Amin Mazloum

Personal information
- Full name: Amir Mohammad Mazloum
- Date of birth: 27 January 1996 (age 29)
- Place of birth: Rasht, Iran
- Height: 1.83 m (6 ft 0 in)
- Position(s): Forward

Team information
- Current team: Etehad Fuman
- Number: 99

Youth career
- 2006–2008: Pegah Gilan
- 2008–2009: Damash Gilan
- 2009–2010: Malavan
- 2010–2012: Damash Tehran
- 2012–2013: Damash Gilan

Senior career*
- Years: Team / Apps / (Gls)
- 2013–2014: Damash Gilan / 6 / (0)
- 2014–2015: Moghavemat Tehran / 0 / (0)
- 2015–2016: Malavan / 0 / (0)
- 2016–2018: Moghavemat Tehran
- 2019–2020: Zolfaghar Kashan
- 2021–2022: Malavan B
- 2022–2023: Vahdat Rudbar
- 2023–: Etehad Fuman

International career
- 2011–2013: Iran U17 / 30 / (14)
- 2014: Iran U20 / 1 / (1)

= Amir Mohammad Mazloum =

Iranian footballer

Amir Mohammad Mazloum (امیرمحمد مظلوم; born 27 January 1996) is an Iranian footballer who plays for Etehad Fuman. He formerly played for the Iran national under-17 football team and the Iran national under-20 football team.

==International career==
===U17===
He represented Iran U17 in 2012 AFC U-16 Championship and 2013 FIFA U-17 World Cup.

===U20===
He invited to Iran U20 by Ali Dousti Mehr to preparation for 2014 AFC U-19 Championship.

DATASET SECTION:

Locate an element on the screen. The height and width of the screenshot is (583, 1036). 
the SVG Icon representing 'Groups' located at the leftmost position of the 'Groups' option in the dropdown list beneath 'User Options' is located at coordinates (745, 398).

TASK SET:
a. Decide whether each of the following statements agrees with the footballer profile above, answering yes or no and quoting the words of the profile that settle it: (i) he was born in Rasht, Iran; (ii) he made 30 appearances and scored 14 goals for Iran U20; (iii) he represented Iran U17 at the 2013 FIFA U-17 World Cup.
b. Reproduce the portion of the footballer profile above starting with "Senior career*" and going on through "U17 / 30 / (14)".

SOLUTIONS TO THE TASKS:
a.
(i) Yes: "Place of birth: Rasht, Iran"
(ii) No: "2014: Iran U20 / 1 / (1)"
(iii) Yes: "He represented Iran U17 in 2012 AFC U-16 Championship and 2013 FIFA U-17 World Cup."

b.
Senior career*
- Years: Team / Apps / (Gls)
- 2013–2014: Damash Gilan / 6 / (0)
- 2014–2015: Moghavemat Tehran / 0 / (0)
- 2015–2016: Malavan / 0 / (0)
- 2016–2018: Moghavemat Tehran
- 2019–2020: Zolfaghar Kashan
- 2021–2022: Malavan B
- 2022–2023: Vahdat Rudbar
- 2023–: Etehad Fuman

International career
- 2011–2013: Iran U17 / 30 / (14)